For some reasons (undisclosed here) , I may be incomeless for a few years. i have about 200K savings, staying in my parent home but i gave them a lump sum of 50K at one shot. told them is for next few years of me being jobless( not that i want)
Should not have any expenses since i would not go out at all! So maybe phone bill cost $30 per month and insurance which i should have enough saving to tank for five years of payment.
Anyone similar situation to me? So my question is has anyone also incomeless for a few years? So when u get back to salaryman – how did u cope. And what u do when u are incomeless and mental wise all ok? Asking for reference and mental preparation
- Might want to have a plan? Like what you intend to do during these few years.

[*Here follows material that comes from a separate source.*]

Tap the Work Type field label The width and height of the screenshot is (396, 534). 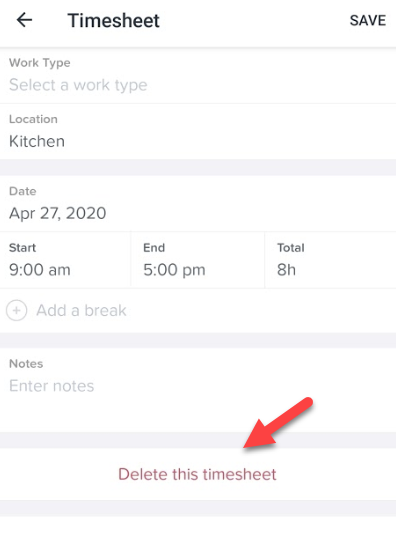(x=40, y=63)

Last time I had a friend who did that, left the company and took a break for a few years, then back in, after a few years,she quit again but was feeling restless at home so she got a job which is different from her previous job, which also means she will start at the bottom but get to learn new stuff and she doesn’t mind since she has the financial means to do so.
My mum was let go after her boss sold the company but like my dad said “her backside got nails, cannot sit at home one” , so instead of retiring, she went out to find a new job.
Depending on your industry, you might have to play some catch up after the break to get back on track with the newer technology etc.
- Here’s sharing my experience: I took an unplanned and unintended career break due to illness, from approx 2016 to 2021. I can’t really put a finger down to the number of years I stopped work, cos I had stepped down my employment gradually from FTE to part-time, to self-employed, then freelance, until my health required me to stop working totally.
When my health got better in late 2020, I started reading up on how to re-enter the workforce/restart my career after a break. Honestly, despite all the hell that the pandemic caused, there were two good things that came out of it that benefitted me:
The SGUnited heavily subsidised training/skills/mid-career programmes that came with monthly training allowance. I personally took a 9-mths long SGUS prog in digital HR to brush up my rusty skills and make myself more relevant to today’s needs, and also got to upskill in the newer tech skill
WFH corporate jobs were previously rare in Sg, but companies were forced to make it happen and now some of them have realised the good in a hybrid workforce. Though it’s still too soon to say for sure, we will have to see how things go after Apr 26.
And remote/hybrid work arrangements were what I really needed so as to manage my energy output better to avoid crashes/relapses. I have since started working in Feb 2022, although in a lower role but getting to restart is of more importance.
In terms of finances I can’t really offer much advice given that I actually had to turn to family for help ultimately cos the medical expenses plus not working expended all of my savings. But the break also forced me to cut my monthly bills to only what is most essential, and I realised that a lot of the expenses that I thought were important or necessary may not actually be. So it’s important to rank your expenses I think, and perhaps as you go along your break, you can slowly cut away those things that you can do without.
Finally, to end this off, I can’t emphasise enough that HEALTH IS WEALTH. Please take care of yourselves first and foremost, be it physically, mentally, emotionally. No matter how much you slog for any company, or offer your time and money to any religion, or bend over backwards to cater to your friends/network/etc, when disaster hits, not all of them will be willing to stay with you to ride it out and give a helping hand. But I also don’t regret or blame the higher being for having to go through what I did, cos the “social cleansing” really helped me to now know who are my important people (honestly many of those whom I thought would be in this group ended up taking flight but it’s okay, good riddance to them).